In the pre-immunisation era diphtheria was predominantly a disease of children aged under 15 years; most adults acquired immunity without experiencing clinical diphtheria. Asymptomatic carriage was common (3–5 percent) and important in perpetuating both endemic and epidemic diphtheria. The global incidence of diphtheria dropped dramatically during the 20th century. Immunisation played a large part, but may not be wholly responsible for this reduction (see Figure 5.1).
* DTP3 refers to the third dose of diphtheria, tetanus and pertussis vaccine.

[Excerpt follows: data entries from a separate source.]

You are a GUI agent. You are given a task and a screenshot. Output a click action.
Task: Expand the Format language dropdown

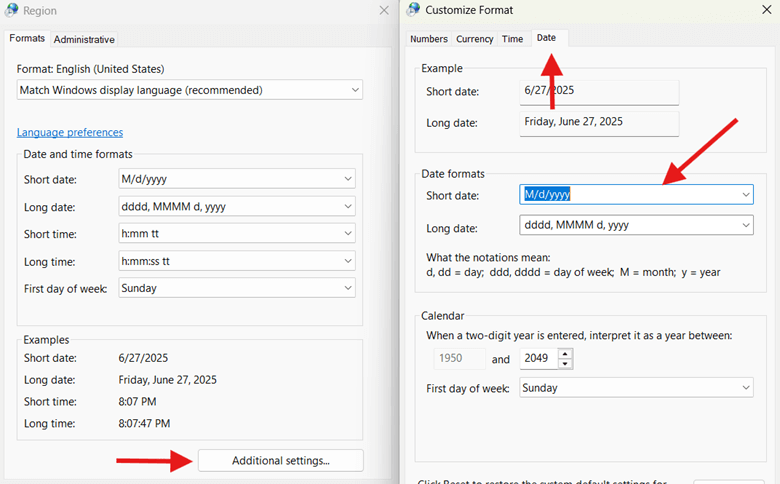(190, 90)
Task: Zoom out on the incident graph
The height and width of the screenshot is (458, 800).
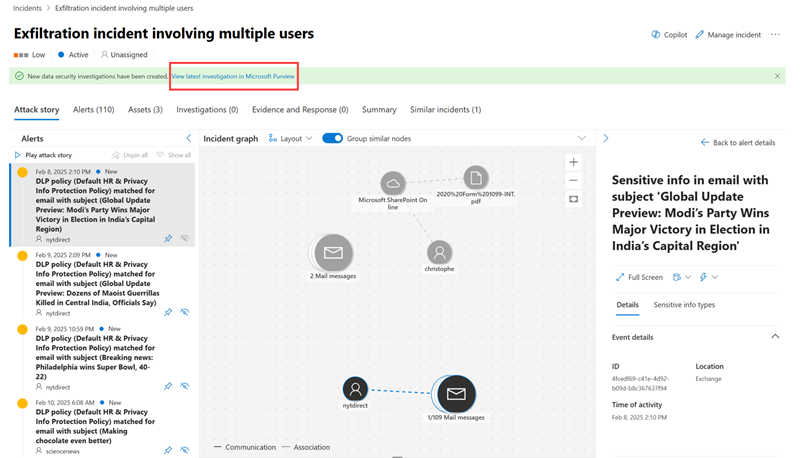Action: click(x=573, y=180)
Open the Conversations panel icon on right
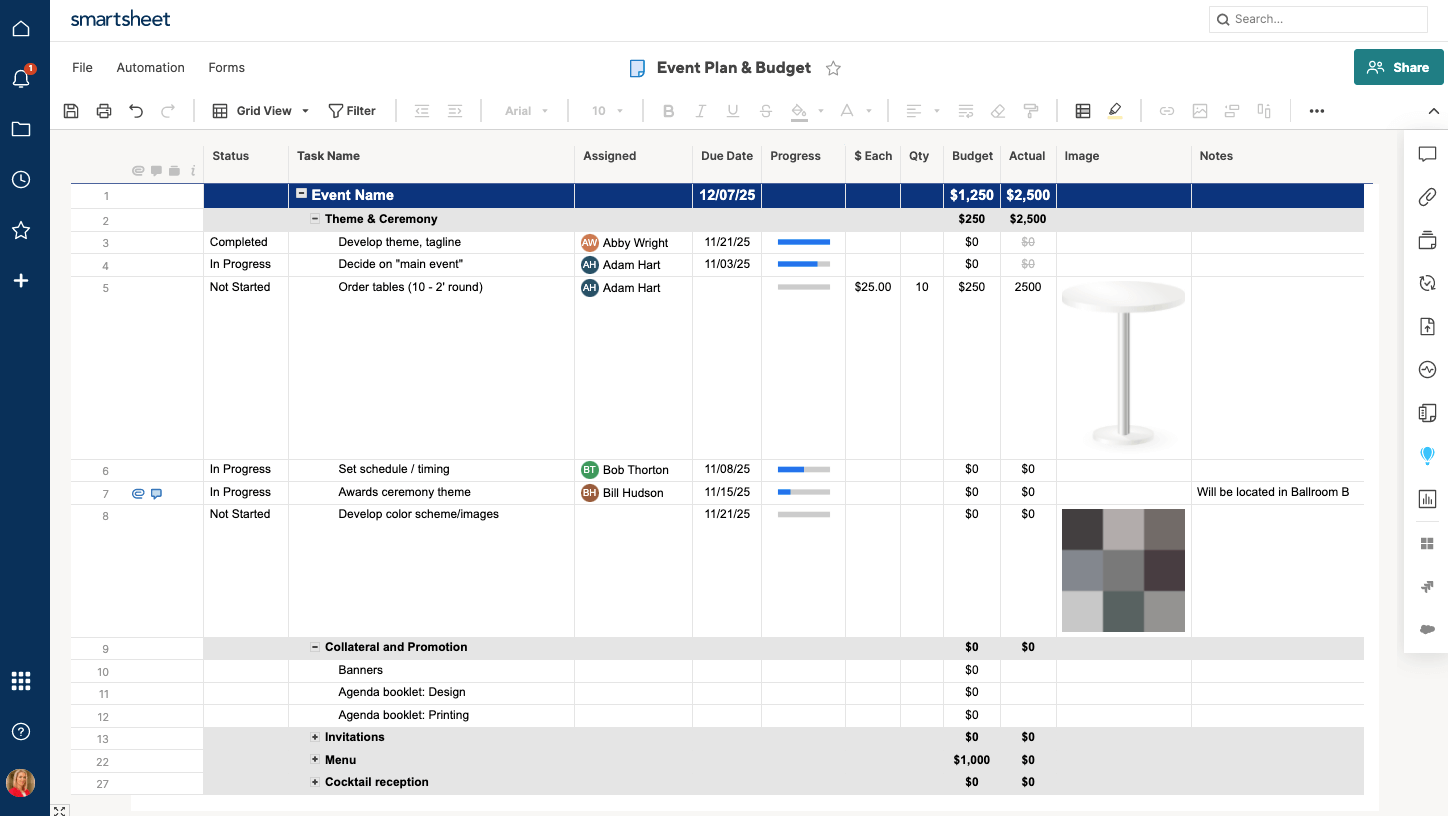This screenshot has width=1448, height=816. (x=1427, y=155)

Source: World Health Organization. Immunization Surveillance, Assessment and Monitoring. URL: www.who.int/immunization_monitoring/data/data_subject/en/index.html
Immunisation leads to the disappearance of toxigenic strains, but a bacteriophage, containing the diphtheria toxin gene, can infect and rapidly confer toxigenicity to non-toxigenic strains. This makes the return of epidemic diphtheria a real threat when there is insufﬁcient herd immunity, as happened in the states of the former Soviet Union during 1990–97. Factors contributing to this epidemic included a large population of susceptible adults, decreased childhood immunisation, suboptimal socioeconomic conditions and high population movement.1 Diphtheria remains endemic in these countries, as well as in countries in Africa, Latin America, Asia, the Middle East and parts of Europe, where childhood immunisation coverage with diphtheria toxoid-containing vaccines is suboptimal.2
Diphtheria is rare in developed countries such as New Zealand due to active immunisation with diphtheria toxoid-containing vaccine. However, continuing endemic cutaneous diphtheria in indigenous communities has been reported from the US, Canada and Australia. Small diphtheria outbreaks still occur in developed countries.3 These often appear to be caused by unvaccinated or partially vaccinated individuals travelling to endemic countries.4–6
The overall case fatality rate for diphtheria is 5–10 percent, with higher death rates (up to 20 percent) among persons younger than 5 and older than age 40 years. The case-fatality rate for diphtheria has changed very little during the last 50 years.7
Diphtheria infection was common in New Zealand until the 1960s (see Figure 5.2). In 2009 a case of toxigenic diphtheria was reported in an adult male who developed a cutaneous infection after being tattooed in Samoa. A secondary case of toxigenic cutaneous diphtheria was subsequently identified in a fully immunised 11‐year‐old household contact.8 The last case of toxigenic respiratory diphtheria was reported in 1998.9
Source: Ministry of Health and the Institute of Environmental Science and Research
The 2005–07 National Serosurvey of Vaccine Preventable Diseases found that 61 percent of 6–10-year-olds, 77 percent of 11–15-year-olds, 71 percent of 16–24-year-olds, 48 percent of 25–44-year-olds and 46 percent of ≥45-year-olds had presumed protective levels of diphtheria antibody.10 The decline apparent with age suggests there is likely to be a large and increasing pool of adults who may be susceptible to diphtheria in New Zealand, despite the introduction of adult tetanus diphtheria (Td) vaccination in 1994.